Collected data:
────────

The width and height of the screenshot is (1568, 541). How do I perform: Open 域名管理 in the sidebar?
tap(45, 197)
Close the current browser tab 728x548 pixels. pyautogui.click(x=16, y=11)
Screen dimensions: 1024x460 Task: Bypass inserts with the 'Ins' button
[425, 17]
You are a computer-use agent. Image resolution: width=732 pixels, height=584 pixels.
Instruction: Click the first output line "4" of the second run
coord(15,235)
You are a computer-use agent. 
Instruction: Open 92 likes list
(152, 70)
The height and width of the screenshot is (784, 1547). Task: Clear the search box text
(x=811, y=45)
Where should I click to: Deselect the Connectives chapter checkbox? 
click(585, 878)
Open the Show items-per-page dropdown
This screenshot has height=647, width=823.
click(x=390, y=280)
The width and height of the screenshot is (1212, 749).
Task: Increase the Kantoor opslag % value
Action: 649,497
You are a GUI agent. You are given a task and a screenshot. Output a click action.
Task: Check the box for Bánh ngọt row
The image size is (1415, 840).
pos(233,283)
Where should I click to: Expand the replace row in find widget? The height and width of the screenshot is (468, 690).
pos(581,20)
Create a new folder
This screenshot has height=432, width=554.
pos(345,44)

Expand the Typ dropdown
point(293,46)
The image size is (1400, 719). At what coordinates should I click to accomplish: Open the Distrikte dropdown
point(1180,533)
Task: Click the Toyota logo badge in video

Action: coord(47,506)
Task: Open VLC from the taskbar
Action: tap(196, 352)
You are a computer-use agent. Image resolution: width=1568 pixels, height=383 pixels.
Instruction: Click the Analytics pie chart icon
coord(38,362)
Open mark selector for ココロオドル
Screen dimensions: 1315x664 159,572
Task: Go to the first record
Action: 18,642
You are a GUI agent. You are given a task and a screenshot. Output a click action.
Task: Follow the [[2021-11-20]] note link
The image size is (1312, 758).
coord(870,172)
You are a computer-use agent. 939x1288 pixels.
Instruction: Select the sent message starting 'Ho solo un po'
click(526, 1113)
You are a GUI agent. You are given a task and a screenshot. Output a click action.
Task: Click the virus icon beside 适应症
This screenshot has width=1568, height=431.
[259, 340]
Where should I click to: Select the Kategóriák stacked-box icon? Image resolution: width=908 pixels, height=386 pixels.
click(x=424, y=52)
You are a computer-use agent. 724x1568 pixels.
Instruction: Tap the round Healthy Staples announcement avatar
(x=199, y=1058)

────────

Exercise goal:
In the entries above, some lines hold the string "agent". Copy each of them.

Answer to the exercise:
You are a computer-use agent. Image resolution: width=732 pixels, height=584 pixels.
You are a computer-use agent. 
You are a GUI agent. You are given a task and a screenshot. Output a click action.
You are a computer-use agent. Image resolution: width=1568 pixels, height=383 pixels.
You are a GUI agent. You are given a task and a screenshot. Output a click action.
You are a computer-use agent. 939x1288 pixels.
You are a GUI agent. You are given a task and a screenshot. Output a click action.
You are a computer-use agent. 724x1568 pixels.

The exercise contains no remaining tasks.